Gustaf Adolf Lindström (6 November 1882 – 15 November 1928),  better known under his pen name Kössi Kaatra, was a Finnish working-class poet, journalist and theatre director.

Biography 
He was born into a poor working-class family. He became an orphan. As a child, he earned his living by working as a street vendor of newspapers.

In 1899 Kaatra became a lawyer for a law firm. From that period he began to take part in the labor movement. In 1902, Kaatra debuted as a poet and wrote in the style of Neo-romanticism.

From 1903 to 1910 he was a journalist and director of the Workers' Theater in Tampere.

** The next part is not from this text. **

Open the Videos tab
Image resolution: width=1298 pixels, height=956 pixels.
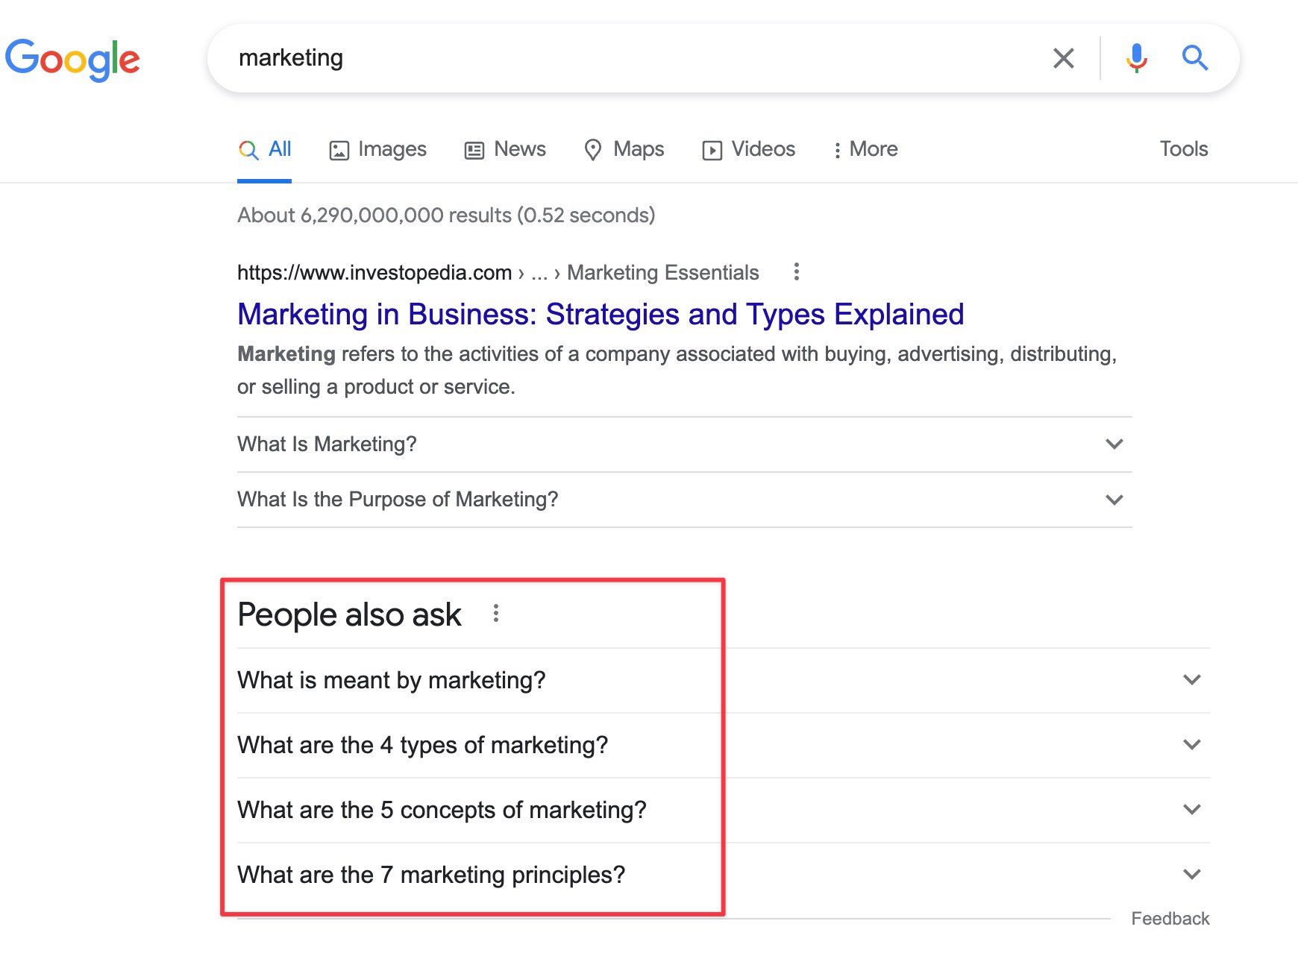[748, 149]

On November 14, 1905 (November 1 O.S.), he was a leading member of the general strike and it the balcony of Tampere City Hall, he read out the "Red Declaration" (Manifesto of the Finnish People) demanding civil liberties, democracy and labor rights. After the strike, Kaatra started to focus on directing and worked as theatre director in the Tampere Workers' Theatre.

After the February Revolution, Kaatra began to write essays and poetry once. During the Finnish Civil War, his dacha in Oulu was taken over by the White forces. He managed to survive the White Terror by hiding in the attic of his dacha.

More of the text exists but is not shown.